• **What to work on**
Update the listing from its first line through the line containing "Click the database", swapping every "How do I perform" for "What should I do to" and leaving everything else unchanged.

• **Stored data**
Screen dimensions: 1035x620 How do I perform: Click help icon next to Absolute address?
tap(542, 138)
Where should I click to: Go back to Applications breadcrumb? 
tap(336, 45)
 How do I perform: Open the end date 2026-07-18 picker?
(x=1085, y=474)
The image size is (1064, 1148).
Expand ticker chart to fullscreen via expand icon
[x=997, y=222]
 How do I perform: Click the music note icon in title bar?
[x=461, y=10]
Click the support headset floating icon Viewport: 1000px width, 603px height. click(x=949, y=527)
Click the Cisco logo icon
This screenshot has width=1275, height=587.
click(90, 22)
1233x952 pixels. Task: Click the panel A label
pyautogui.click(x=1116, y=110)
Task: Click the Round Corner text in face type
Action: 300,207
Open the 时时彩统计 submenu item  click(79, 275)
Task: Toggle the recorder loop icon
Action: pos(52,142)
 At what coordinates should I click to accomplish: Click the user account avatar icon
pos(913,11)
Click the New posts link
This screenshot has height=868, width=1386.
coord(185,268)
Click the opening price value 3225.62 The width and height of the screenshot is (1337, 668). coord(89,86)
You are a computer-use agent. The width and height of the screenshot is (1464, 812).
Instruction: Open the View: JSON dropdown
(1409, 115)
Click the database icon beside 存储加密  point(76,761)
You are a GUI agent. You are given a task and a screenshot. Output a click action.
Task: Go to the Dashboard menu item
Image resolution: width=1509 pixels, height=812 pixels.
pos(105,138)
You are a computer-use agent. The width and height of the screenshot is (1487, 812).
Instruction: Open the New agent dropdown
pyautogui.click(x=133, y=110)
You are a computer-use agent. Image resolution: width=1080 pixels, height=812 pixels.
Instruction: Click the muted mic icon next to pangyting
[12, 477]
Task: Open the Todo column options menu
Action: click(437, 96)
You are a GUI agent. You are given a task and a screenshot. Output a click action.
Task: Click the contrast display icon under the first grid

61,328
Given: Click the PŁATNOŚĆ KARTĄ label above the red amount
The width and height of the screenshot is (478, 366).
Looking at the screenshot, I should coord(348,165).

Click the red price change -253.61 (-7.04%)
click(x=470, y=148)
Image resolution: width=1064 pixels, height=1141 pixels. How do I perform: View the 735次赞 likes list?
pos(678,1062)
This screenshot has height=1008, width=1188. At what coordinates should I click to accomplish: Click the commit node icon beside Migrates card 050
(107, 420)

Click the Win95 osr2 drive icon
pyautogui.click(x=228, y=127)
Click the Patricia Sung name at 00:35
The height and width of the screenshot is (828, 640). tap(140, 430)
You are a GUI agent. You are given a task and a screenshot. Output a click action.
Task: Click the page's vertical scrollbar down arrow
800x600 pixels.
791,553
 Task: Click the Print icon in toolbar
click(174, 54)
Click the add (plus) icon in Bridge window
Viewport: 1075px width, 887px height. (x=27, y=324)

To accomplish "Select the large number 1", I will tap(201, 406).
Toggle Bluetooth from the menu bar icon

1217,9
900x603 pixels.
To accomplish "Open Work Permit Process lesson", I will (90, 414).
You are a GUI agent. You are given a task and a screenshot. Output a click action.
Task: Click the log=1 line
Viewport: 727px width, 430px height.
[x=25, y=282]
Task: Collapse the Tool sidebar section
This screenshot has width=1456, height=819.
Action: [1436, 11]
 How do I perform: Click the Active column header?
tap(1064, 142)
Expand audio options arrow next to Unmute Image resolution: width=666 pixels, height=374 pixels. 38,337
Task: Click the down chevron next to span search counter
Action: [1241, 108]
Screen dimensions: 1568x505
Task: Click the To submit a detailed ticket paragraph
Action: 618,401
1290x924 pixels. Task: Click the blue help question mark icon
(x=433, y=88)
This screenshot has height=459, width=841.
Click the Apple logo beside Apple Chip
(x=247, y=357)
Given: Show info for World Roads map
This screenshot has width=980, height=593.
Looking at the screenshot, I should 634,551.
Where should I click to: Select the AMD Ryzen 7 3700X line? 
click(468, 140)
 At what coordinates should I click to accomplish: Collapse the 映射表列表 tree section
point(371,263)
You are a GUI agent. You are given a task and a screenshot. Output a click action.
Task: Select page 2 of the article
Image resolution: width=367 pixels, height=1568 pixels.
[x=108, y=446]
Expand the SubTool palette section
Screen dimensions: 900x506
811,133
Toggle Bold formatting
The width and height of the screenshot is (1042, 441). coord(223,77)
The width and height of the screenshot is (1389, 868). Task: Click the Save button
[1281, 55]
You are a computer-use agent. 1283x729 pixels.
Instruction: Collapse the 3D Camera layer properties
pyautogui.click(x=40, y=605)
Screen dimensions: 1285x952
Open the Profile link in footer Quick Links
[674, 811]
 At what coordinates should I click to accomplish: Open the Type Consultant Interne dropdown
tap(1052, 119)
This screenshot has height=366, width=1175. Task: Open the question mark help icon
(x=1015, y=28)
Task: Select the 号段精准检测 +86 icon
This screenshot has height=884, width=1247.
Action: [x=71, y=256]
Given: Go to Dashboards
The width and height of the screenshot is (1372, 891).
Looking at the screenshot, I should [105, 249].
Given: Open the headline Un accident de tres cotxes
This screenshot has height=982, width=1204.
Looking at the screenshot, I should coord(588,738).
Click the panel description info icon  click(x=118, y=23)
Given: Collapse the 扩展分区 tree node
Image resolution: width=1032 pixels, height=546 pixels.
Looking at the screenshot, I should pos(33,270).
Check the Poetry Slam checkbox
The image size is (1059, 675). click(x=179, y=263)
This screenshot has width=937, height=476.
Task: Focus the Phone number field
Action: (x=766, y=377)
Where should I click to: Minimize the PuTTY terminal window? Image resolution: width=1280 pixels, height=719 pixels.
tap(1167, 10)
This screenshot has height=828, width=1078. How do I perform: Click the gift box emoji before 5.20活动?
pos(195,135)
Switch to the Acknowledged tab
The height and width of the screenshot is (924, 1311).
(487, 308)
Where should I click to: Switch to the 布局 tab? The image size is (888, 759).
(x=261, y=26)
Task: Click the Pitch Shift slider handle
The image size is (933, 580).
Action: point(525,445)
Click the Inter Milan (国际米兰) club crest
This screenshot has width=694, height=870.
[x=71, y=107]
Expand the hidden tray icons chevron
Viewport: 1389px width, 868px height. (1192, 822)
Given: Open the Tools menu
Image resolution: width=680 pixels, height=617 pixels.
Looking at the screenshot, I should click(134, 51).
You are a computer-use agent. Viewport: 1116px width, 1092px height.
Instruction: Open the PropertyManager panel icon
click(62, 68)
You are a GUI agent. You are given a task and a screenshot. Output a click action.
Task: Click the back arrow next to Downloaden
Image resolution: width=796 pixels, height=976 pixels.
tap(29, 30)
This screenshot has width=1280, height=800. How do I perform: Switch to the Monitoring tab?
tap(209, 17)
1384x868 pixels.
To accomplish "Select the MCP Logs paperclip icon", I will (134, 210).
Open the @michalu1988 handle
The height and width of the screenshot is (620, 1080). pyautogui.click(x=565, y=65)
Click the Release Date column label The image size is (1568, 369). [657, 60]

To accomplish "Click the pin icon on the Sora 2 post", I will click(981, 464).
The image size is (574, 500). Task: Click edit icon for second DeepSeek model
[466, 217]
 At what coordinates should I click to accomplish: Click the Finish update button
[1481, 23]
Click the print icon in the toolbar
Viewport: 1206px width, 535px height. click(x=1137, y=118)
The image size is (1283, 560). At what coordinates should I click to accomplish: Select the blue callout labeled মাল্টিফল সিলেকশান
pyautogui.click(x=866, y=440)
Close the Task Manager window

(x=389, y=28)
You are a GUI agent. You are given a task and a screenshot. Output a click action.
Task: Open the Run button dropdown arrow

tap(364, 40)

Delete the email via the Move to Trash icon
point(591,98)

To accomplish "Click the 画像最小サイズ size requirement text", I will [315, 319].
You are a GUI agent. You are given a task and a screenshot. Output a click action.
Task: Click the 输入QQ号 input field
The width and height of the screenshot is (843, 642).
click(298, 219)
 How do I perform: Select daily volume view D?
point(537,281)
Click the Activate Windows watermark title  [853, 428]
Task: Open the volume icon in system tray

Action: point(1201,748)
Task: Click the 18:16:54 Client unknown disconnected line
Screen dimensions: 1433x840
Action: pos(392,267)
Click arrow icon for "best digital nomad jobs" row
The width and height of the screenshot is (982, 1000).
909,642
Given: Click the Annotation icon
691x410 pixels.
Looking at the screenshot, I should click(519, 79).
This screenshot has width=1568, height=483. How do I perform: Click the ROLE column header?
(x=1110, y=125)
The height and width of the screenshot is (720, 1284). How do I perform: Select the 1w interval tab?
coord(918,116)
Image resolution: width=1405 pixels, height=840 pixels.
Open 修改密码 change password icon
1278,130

• **Worked answer**
Screen dimensions: 1035x620 What should I do to: Click help icon next to Absolute address?
tap(542, 138)
Where should I click to: Go back to Applications breadcrumb? 
tap(336, 45)
 What should I do to: Open the end date 2026-07-18 picker?
(x=1085, y=474)
The image size is (1064, 1148).
Expand ticker chart to fullscreen via expand icon
[x=997, y=222]
 What should I do to: Click the music note icon in title bar?
[x=461, y=10]
Click the support headset floating icon Viewport: 1000px width, 603px height. click(x=949, y=527)
Click the Cisco logo icon
This screenshot has width=1275, height=587.
click(90, 22)
1233x952 pixels. Task: Click the panel A label
pyautogui.click(x=1116, y=110)
Task: Click the Round Corner text in face type
Action: 300,207
Open the 时时彩统计 submenu item  click(79, 275)
Task: Toggle the recorder loop icon
Action: pos(52,142)
 At what coordinates should I click to accomplish: Click the user account avatar icon
pos(913,11)
Click the New posts link
This screenshot has height=868, width=1386.
coord(185,268)
Click the opening price value 3225.62 The width and height of the screenshot is (1337, 668). coord(89,86)
You are a computer-use agent. The width and height of the screenshot is (1464, 812).
Instruction: Open the View: JSON dropdown
(1409, 115)
Click the database icon beside 存储加密  point(76,761)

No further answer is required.